V. Exas. dirão que os portugueses quererão conhecer, perante estas linhas vermelhas, o que fará o PS, se não houver condições para um novo caminho à esquerda com uma resposta positiva da vossa parte.

A resposta tem dois tempos. O primeiro é a clareza com que se deve pedir uma maioria absoluta - a vossa esquerda da esquerda opõe-se a uma governação responsável e os vossos eleitores, somados aos socialistas moderados e aos votantes do centro, devem dar ao PS as condições para que se impeça o regresso às políticas austeritárias sem se entrar em loucuras despesistas. O segundo é também claro. Se a esquerda da esquerda nega a governabilidade com discernimento e o PS ganhando, mas não tendo maioria absoluta, só resta um acordo orçamental com o PSD também baseado nos quatro pontos que acima referimos.

Este último cenário é bom? Não se pode antecipar o resultado, mas é o possível perante as portas fechadas dos que connosco caminharam nos últimos os seis anos.

Também poderão V. Exas. perguntar o que fará o PS se o PSD for o partido mais votado e precisar dos neofascistas para uma maioria. Nessa altura o PS fará o que sempre fez, defender a democracia liberal em que temos vivido e proteger a Constituição.

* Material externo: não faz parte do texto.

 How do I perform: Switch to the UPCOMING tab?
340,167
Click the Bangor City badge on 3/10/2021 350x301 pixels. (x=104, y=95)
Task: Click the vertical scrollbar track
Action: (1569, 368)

Senhora e senhor deputados,

Se V. Exas. olharem bem o interesse nacional antecipam que é fundamental que cada português se pergunte se não estamos em tempo de ter um Governo forte para quatro anos. Adivinharão que a resposta seja simples - nunca uma maioria absoluta importou tanto e só o PS está em condições de a conseguir no espaço do centro e da esquerda.